[Data records]
☆ ☆ ☆ ☆ ☆

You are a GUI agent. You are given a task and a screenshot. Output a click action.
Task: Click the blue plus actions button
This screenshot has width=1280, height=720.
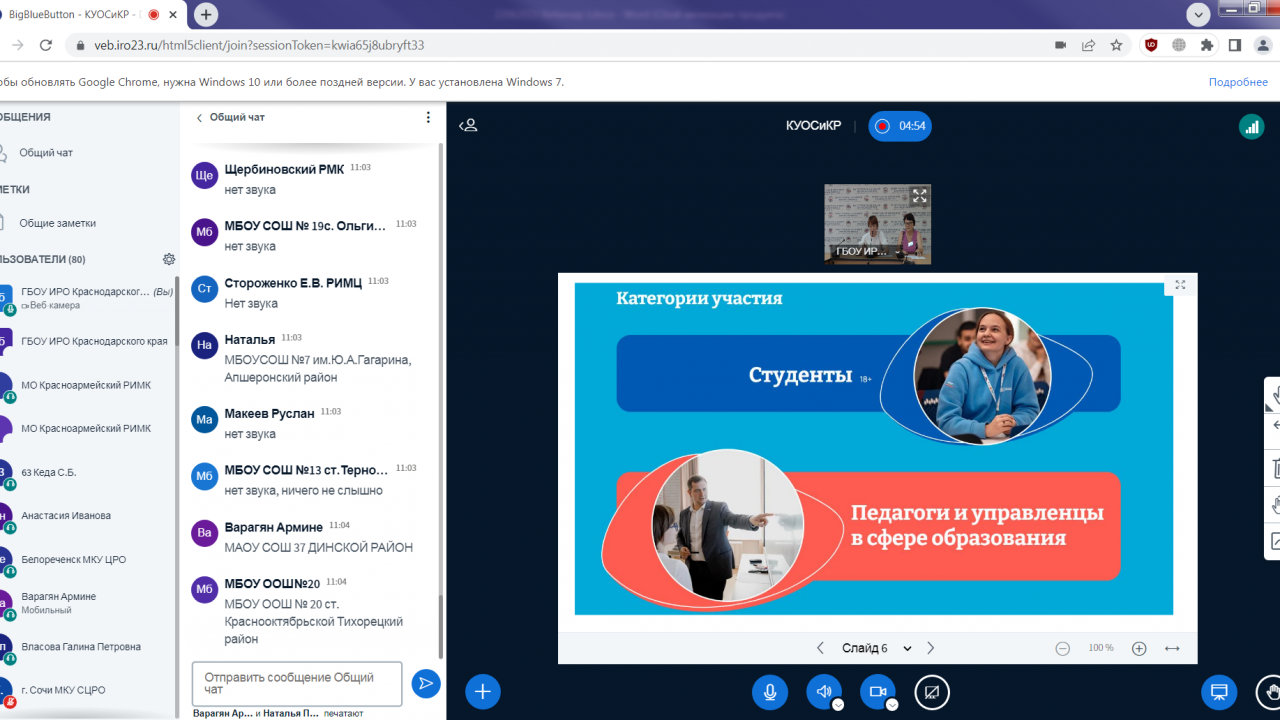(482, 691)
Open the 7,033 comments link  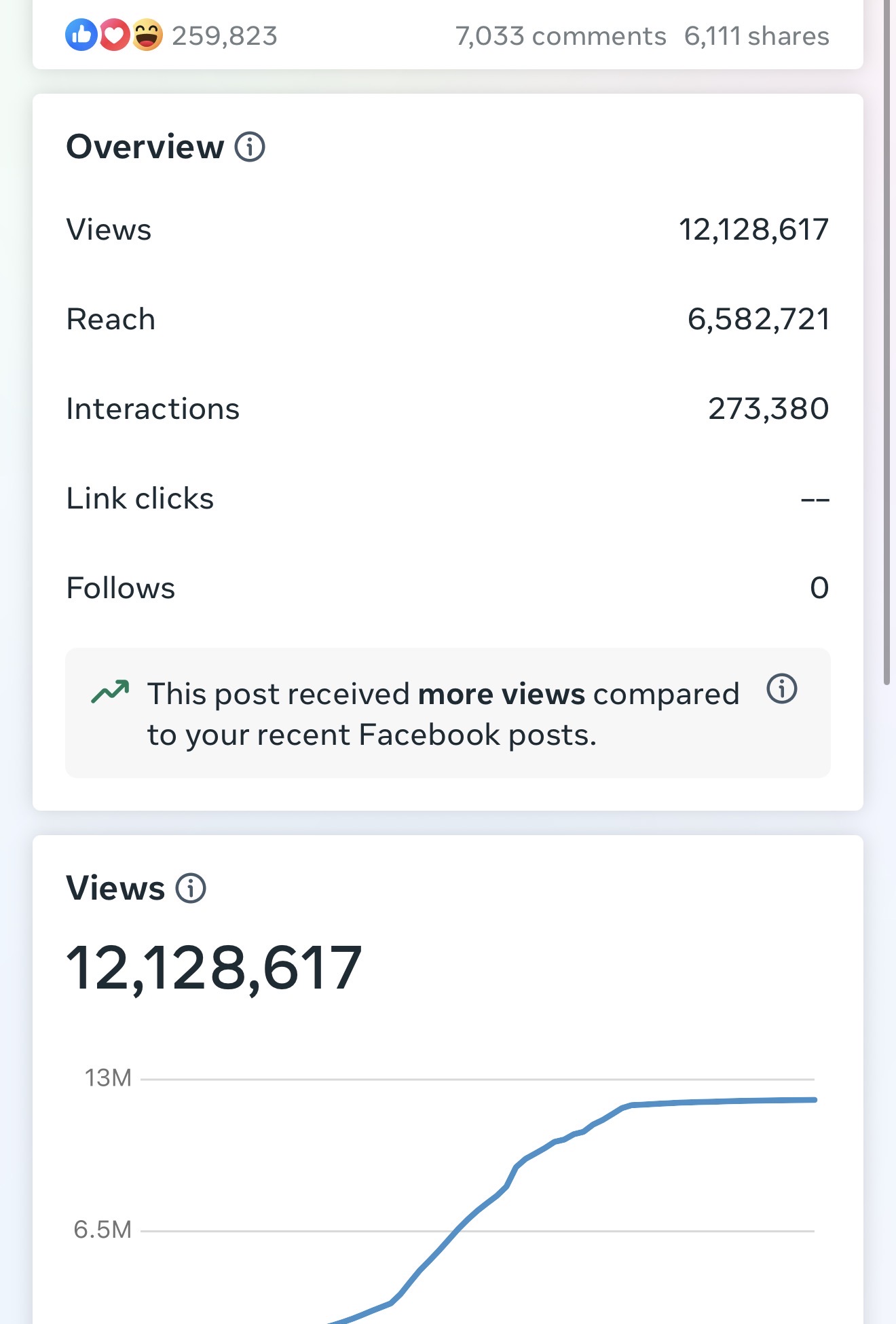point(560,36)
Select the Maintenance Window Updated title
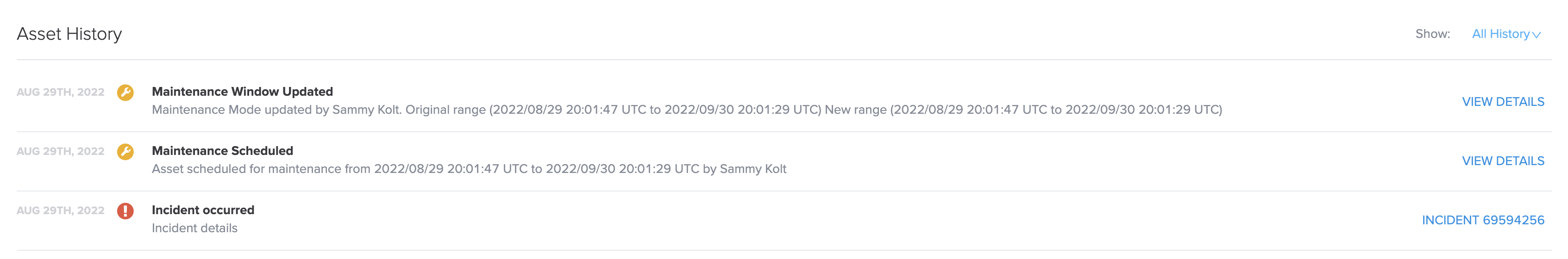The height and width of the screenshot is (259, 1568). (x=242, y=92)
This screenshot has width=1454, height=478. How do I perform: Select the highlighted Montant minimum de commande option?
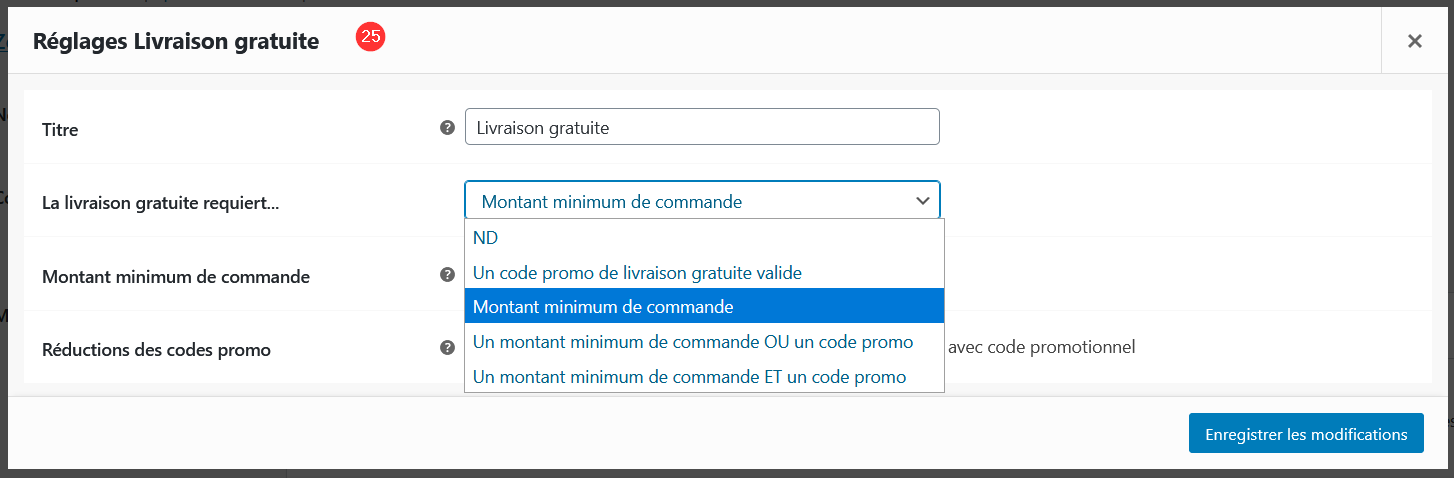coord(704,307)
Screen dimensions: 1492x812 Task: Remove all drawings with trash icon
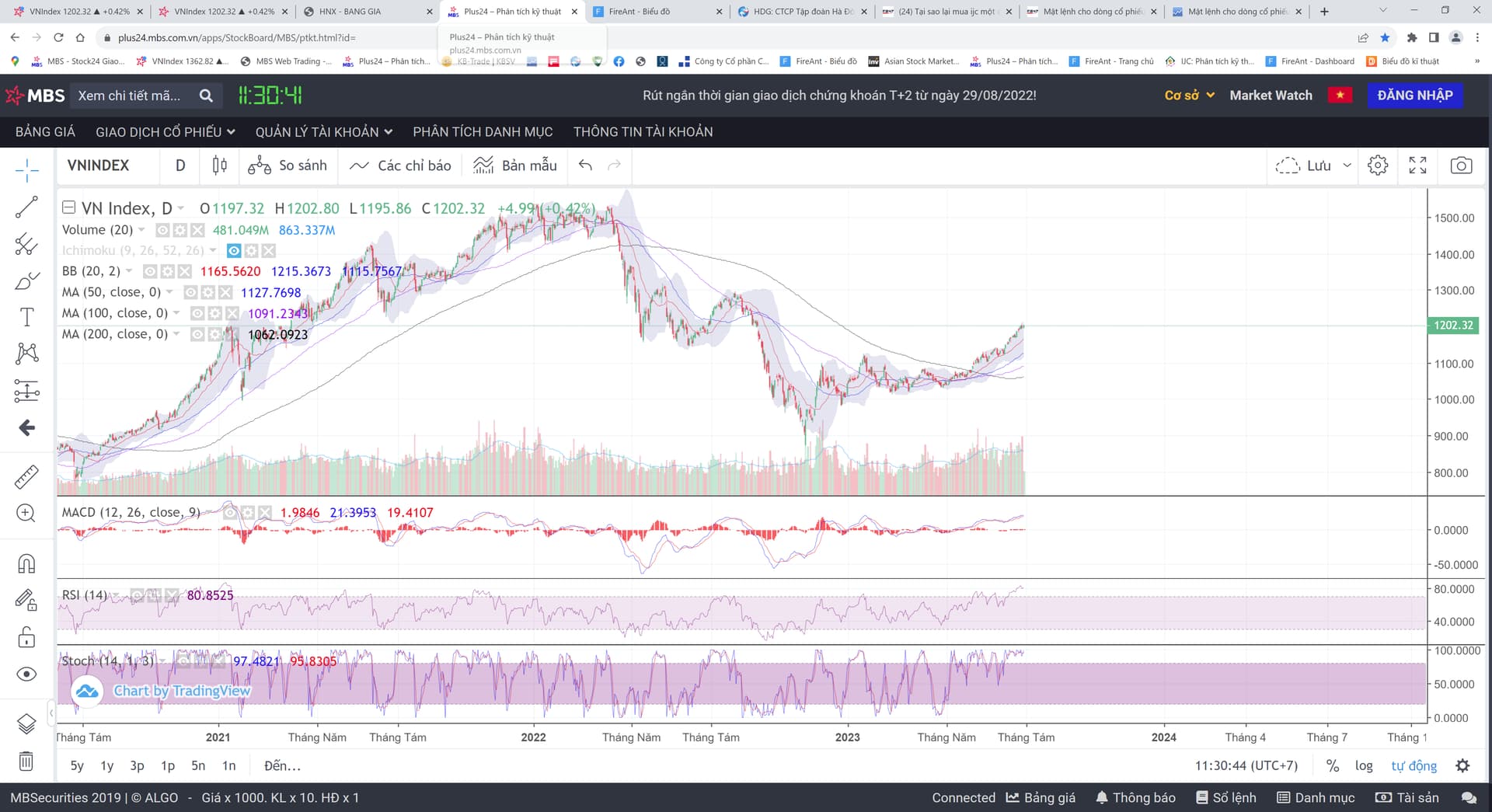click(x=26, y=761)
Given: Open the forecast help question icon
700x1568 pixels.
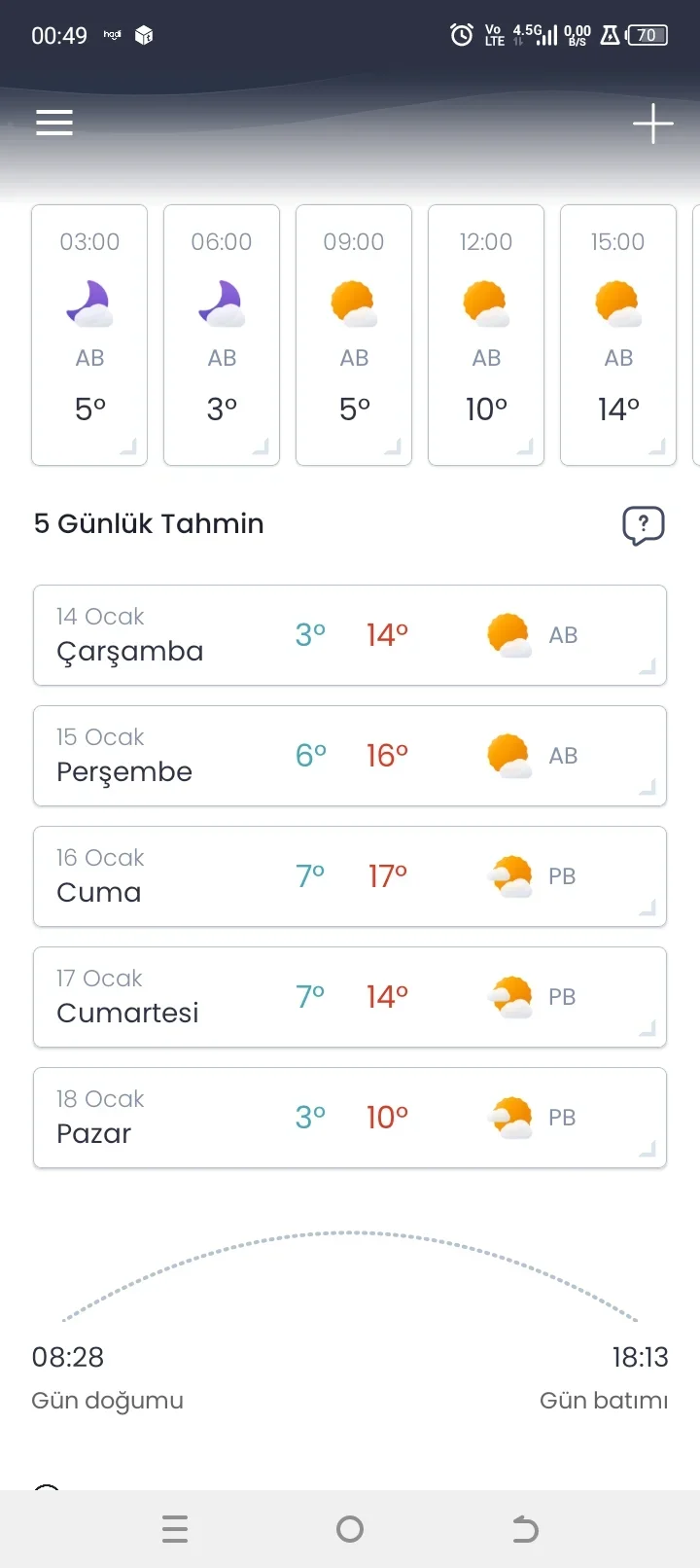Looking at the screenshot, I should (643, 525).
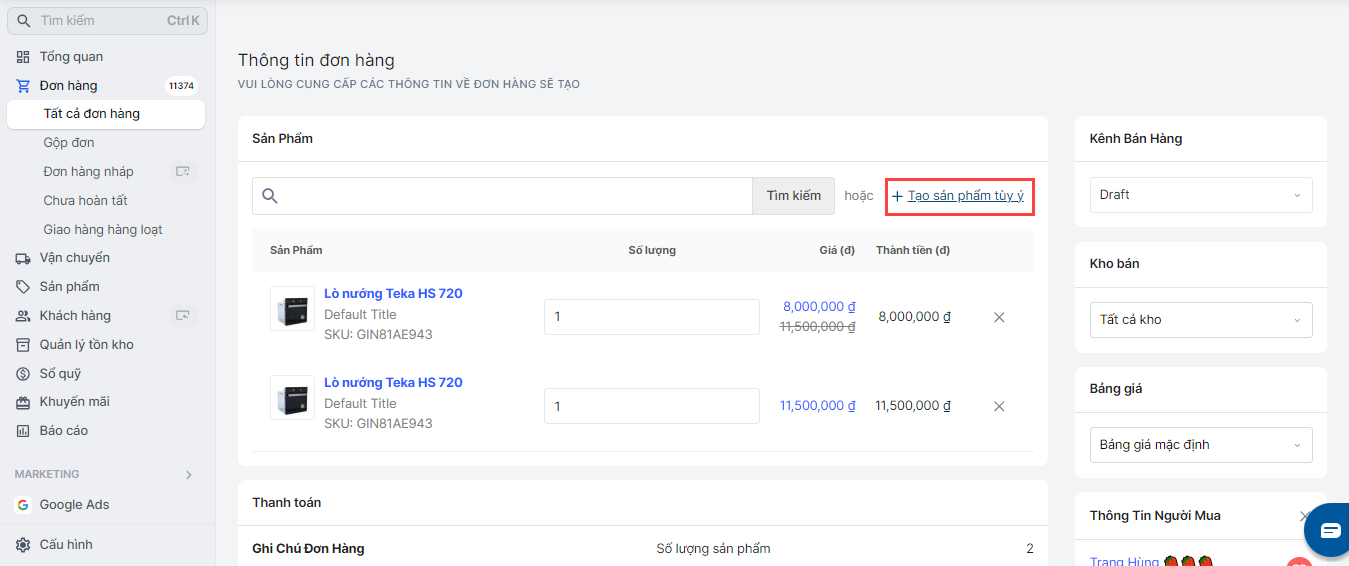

☆ ☆ ☆ ☆ ☆

- DESCRIPTION OF THE TASK
Extract only the lines from the line containing "Screen dimensions: 1492x812" through the final line of the records; keep both ends and drop every picture.

- ANSWER BOX
Screen dimensions: 1492x812 Task: Remove all drawings with trash icon
click(x=26, y=761)
Given: Open the forecast help question icon
700x1568 pixels.
Looking at the screenshot, I should (643, 525).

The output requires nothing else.